Using only the entries below, output the lines starting at the one containing "Task: Open the Multimedialiste list" and ending at the one containing "629x400 pixels.", exactly and inclusive of both, omitting the pictures.
** Opening Exercise data block **
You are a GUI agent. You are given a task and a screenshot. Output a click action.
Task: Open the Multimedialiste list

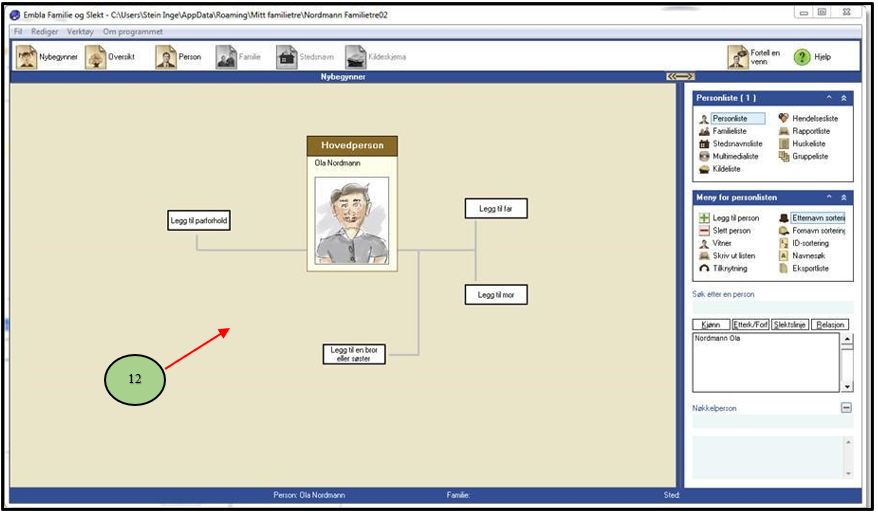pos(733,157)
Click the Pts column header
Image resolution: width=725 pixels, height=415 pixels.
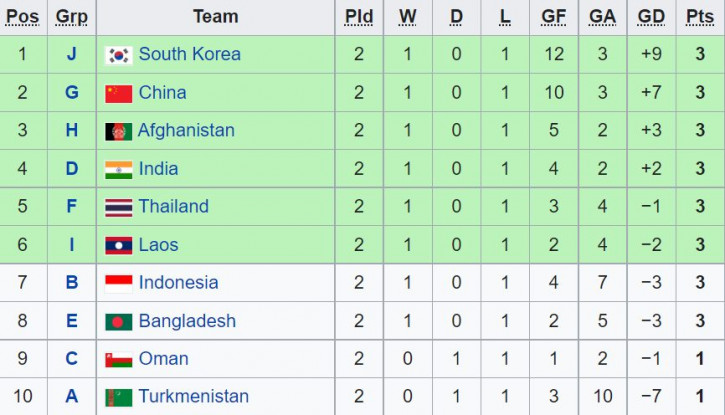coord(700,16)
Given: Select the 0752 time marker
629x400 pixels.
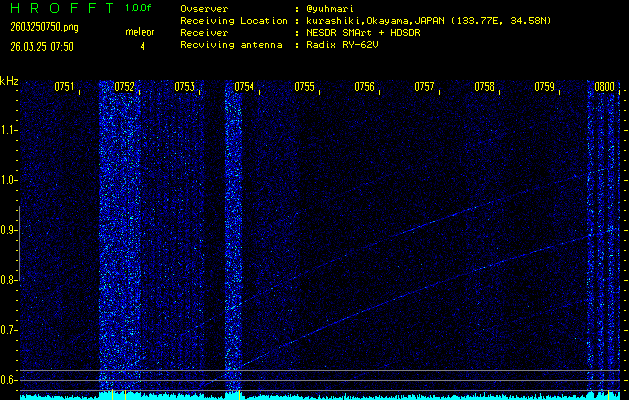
** Closing Exercise data block **
** Opening Exercise data block **
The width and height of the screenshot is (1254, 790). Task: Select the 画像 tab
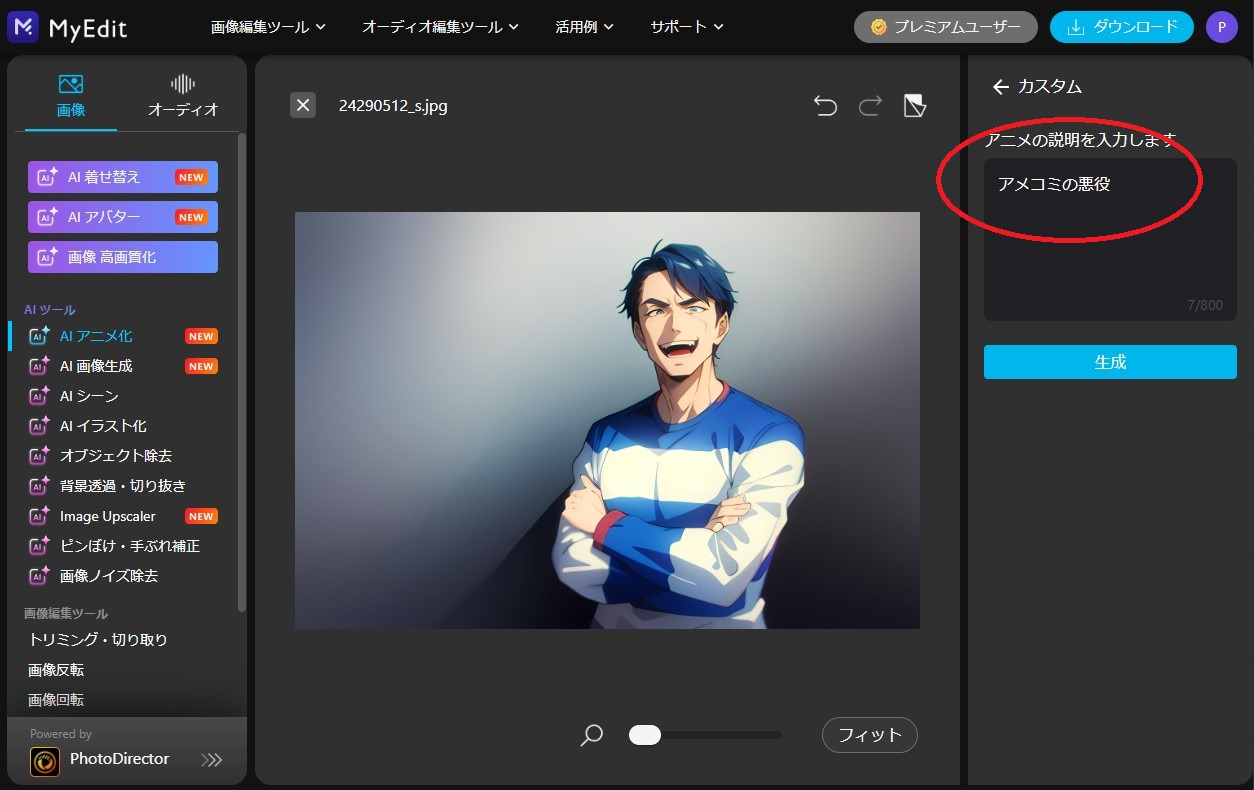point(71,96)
** Closing Exercise data block **
** Opening Exercise data block **
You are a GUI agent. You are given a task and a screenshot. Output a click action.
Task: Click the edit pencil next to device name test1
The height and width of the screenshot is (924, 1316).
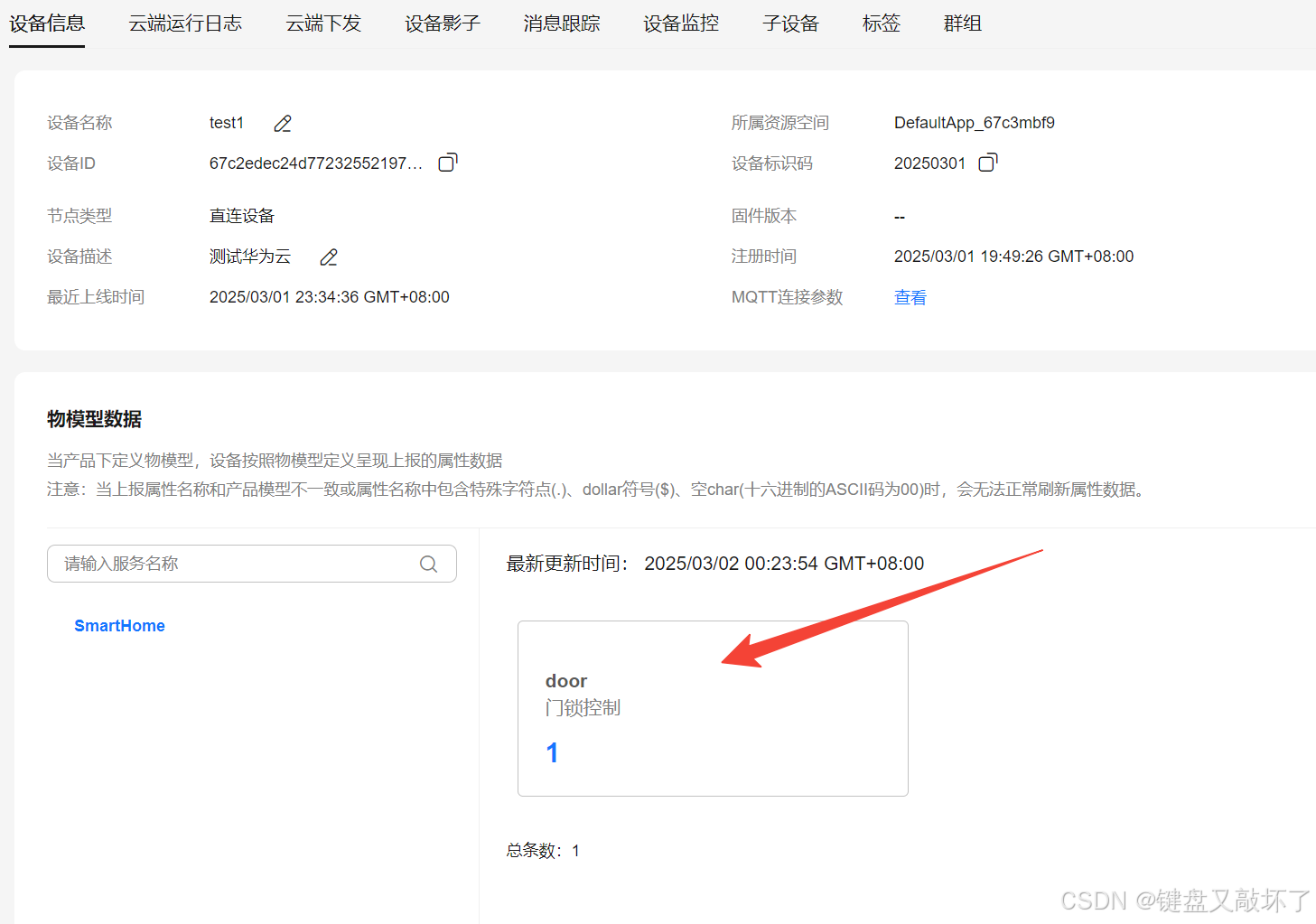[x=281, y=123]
** Closing Exercise data block **
**Answer area**
Task: Open the Multimedialiste list

pos(733,157)
Click the Pts column header
Image resolution: width=725 pixels, height=415 pixels.
coord(700,16)
Given: Select the 0752 time marker
629x400 pixels.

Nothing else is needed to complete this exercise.